Amos talked about: ‘buying the poor for silver and the needy for a pair of sandals’,
So not only is money/silver prioritised over the commodity/the sandal, but both are prioritised over the poor and needy – it has been ever thus.
Money is a useful means of exchange, and financial credit essential for those with good ideas to realise their ambitions, but when money becomes the focus in its own right, divorced and elevated above actual commodities, and above the actual needs of actual human beings, then it does become something akin to a god – a god we have created, and therefore the most alluring and dangerous thing imaginable – a false god, an idol.
‘You cannot serve God and wealth’ – Jesus taught his disciples. As Christians we must be constantly alert to the danger of idolising the financial, the bottom line, especially in a world where for many people money is the only god left standing, though they might not couch it in those terms.
What does it mean to idolise money? We have already considered the way invisible, virtual money becomes elevated above physical commodities, the things we need, and, more importantly, above physical human beings and their needs.
It is interesting, in the parable that Jesus told, that the dishonest manager is commended for being shrewd with his master’s debtors, in order to curry favour with them. Having lost all hope of financial gain (he is told categorically that he is to be dismissed) at least he is prioritising human relationships; reducing the demand for the commodities themselves, the oil, the wheat; effectively increasing their unit value and deflating the underlying currency. It is fraud, but it is also a rebalancing away from money and towards the commodity, and, most significantly, towards the person producing it. Mammon is dethroned, at least partially.

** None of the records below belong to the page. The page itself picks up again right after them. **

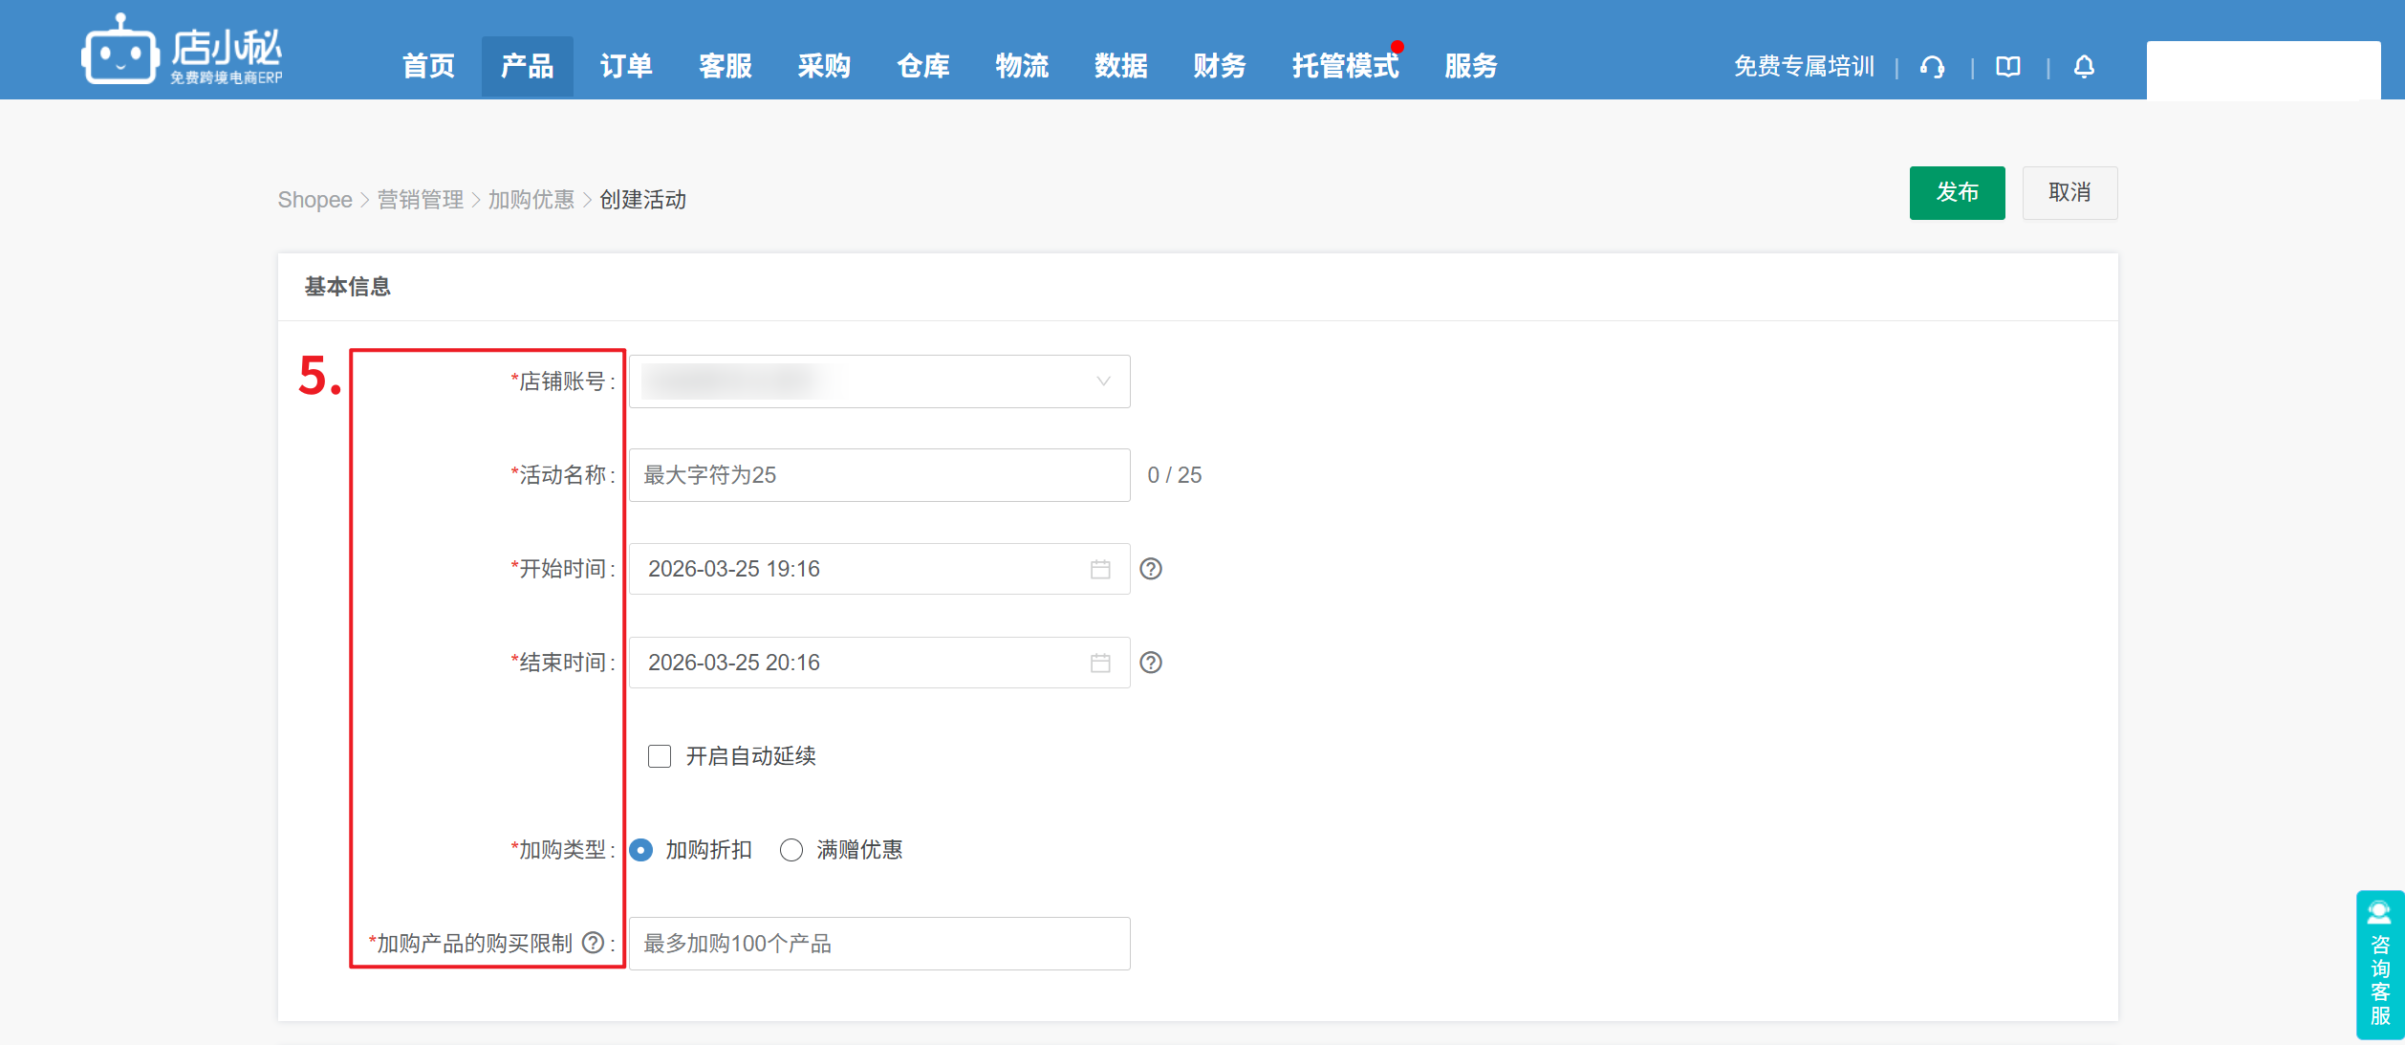Screen dimensions: 2405x1045
Task: Click the 取消 button
Action: [x=2069, y=193]
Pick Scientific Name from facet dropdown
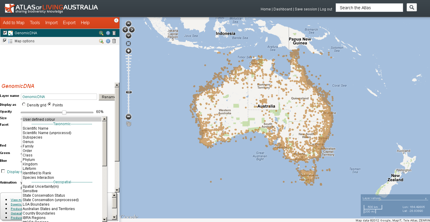430x222 pixels. pyautogui.click(x=35, y=128)
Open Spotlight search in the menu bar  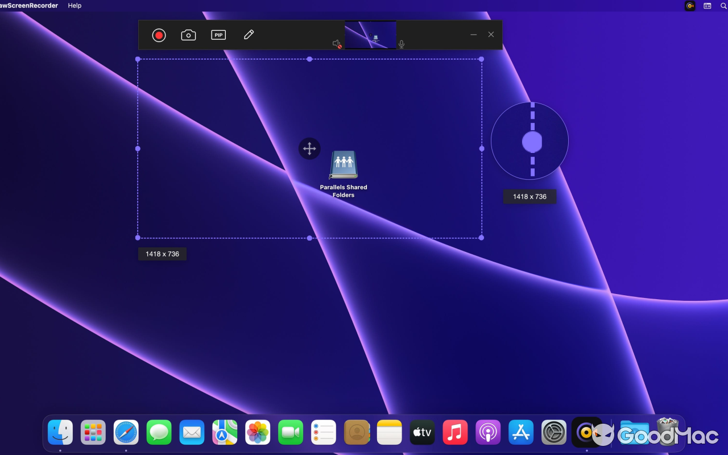(x=723, y=6)
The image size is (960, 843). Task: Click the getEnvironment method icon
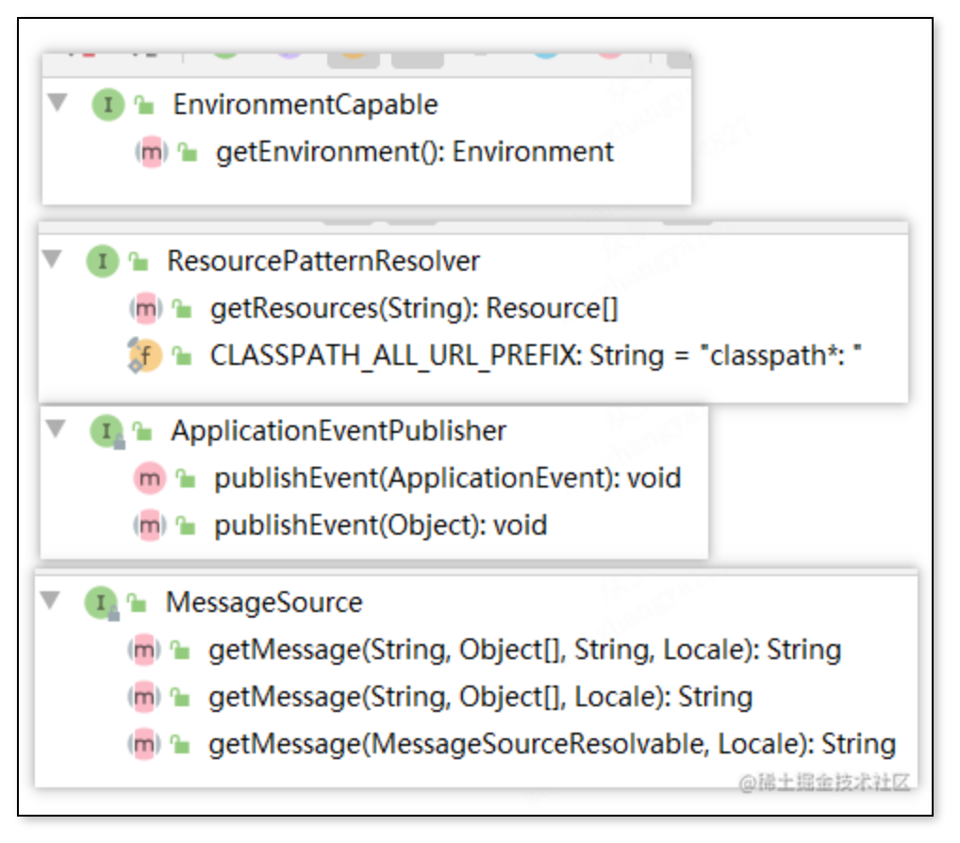tap(151, 152)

But perhaps we have to look closer to home to understand what it means to idolise money. For instance, if we listen to the financial experts we should all be accruing the most enormous private pots of money in order to have a ‘comfortable retirement’, especially given the crisis in social care, which my centenarian fire-watcher experienced at first hand. This accrual of wealth, for those who can do it, is fed in large part by anxiety; fear for an unknowable future. A large pot of money gives us hope; hope that we won’t be left alone in a little flat, relying on people we can’t understand, our needs met only unevenly, if at all.
And the key word here is hope; and this may be how we keep ourselves vigilant whether we are serving God or whether money has become our god. Where, if we are completely honest, are we putting our hope?
Chances are we will always find that our hope is sliding away from the altar and towards the bank balance, the financial pages, the lottery, the ailing elderly relative, or wherever we think money might come from. The key thing is honesty, and we can dare to be honest because in Christ we are always already forgiven.
Where, in all honesty, are we putting our hope, today?
Putting hope in money is understandable – it feels more reliable than other people, let alone God; it gives us a sense of power and control – but if it is being pursued for its own sake, it ends up devaluing actual things, and actual people. Serving this idol ultimately devalues us.
If we put our hope in God, as God has revealed himself to us in Jesus Christ, and if we use money, rather than pursuing it, then we just might value one another and the good things of this creation rather more than we do – which could be good for us, good for the planet, and good for the poor.